Alguns dos grupos monitorados: “Jair Bolsonaro 2018”, “Lula Presidente”, “O Brasil com Ciro”. Tem até um “Cabo Daciolo Presidente”. A maioria dos grupos reúne apoiadores de um só lado, formando uma rede de bolha que pouco se comunica no nível dos grupos, mas que permeia diferente setores conforme o conteúdo se espalha pelos milhões de grupos conhecidos e parentes.

Há mais grupos sobre Bolsonaro (são 33) do que o restante. Isso gera, no pesquisador, uma preocupação com o desequilíbrio do estudo. No entanto, pode indicar que, de fato, haja mais grupos políticos sobre o candidato no WhatsApp. É impossível saber ao certo por que o aplicativo não divulga o total de grupos existentes.

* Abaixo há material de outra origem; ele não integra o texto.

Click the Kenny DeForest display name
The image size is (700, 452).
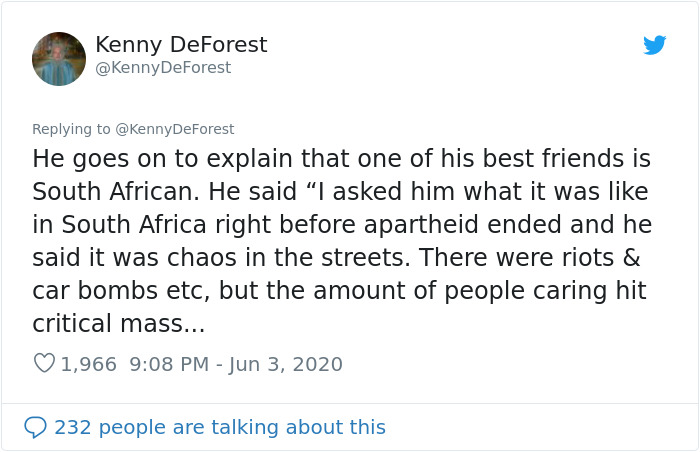click(181, 45)
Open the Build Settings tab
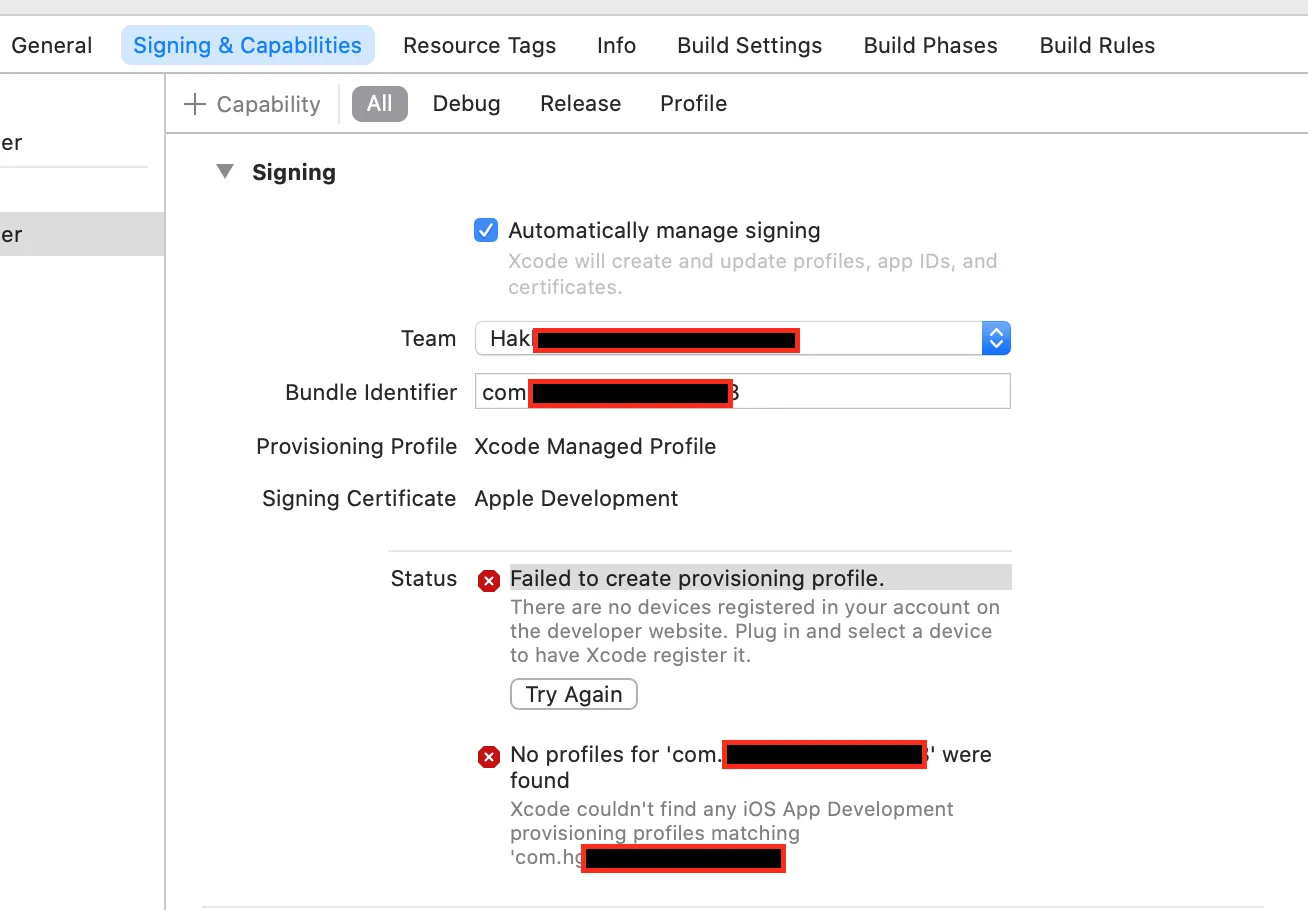The width and height of the screenshot is (1308, 910). 749,46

Dados do Datafolha, no entanto, jogam luz sobre essa dúvida: respondendo à pesquisa nesta semana, eleitores de Bolsonaro foram os que mais declararam usar alguma rede social – 81% -, ante 59% dos eleitores de Haddad. Também foram os que mais disseram ler notícias sobre política no WhatsApp. São 57% dos eleitores de Bolsonaro, enquanto só 38% dos eleitores de Haddad disseram se informar no aplicativo sobre política.

Por isso, o resultado do meu experimento mostra mais notícias falsas publicadas por um polo, o do lado de Bolsonaro. Mas sabemos que há notícias falsas produzidas pela esquerda que circularam também, como as de quando Bolsonaro foi esfaqueado.

Na ocasião, há um mês, foram difundidas em grupos, por exemplo, áudios e imagens dizendo que o ataque tinha sido armado – porque não havia sangue, porque os médicos que lhe atenderam estavam sem luvas ou ainda porque o presidenciável havia sido registrado sorrindo e entrando de pé no hospital, muito embora essa última cena tivesse acontecido no mesmo dia, mas antes do ataque. Como bem sabemos, Bolsonaro foi vítima, sim, de um esfaqueamento.

Para chegar aos grupos que monitora, Benevenuto automatizou uma busca por links de grupos de WhatsApp com palavras-chave ligadas a política. Ou seja, a entrada em grupos políticos é tão imparcial e abrangente quanto possível.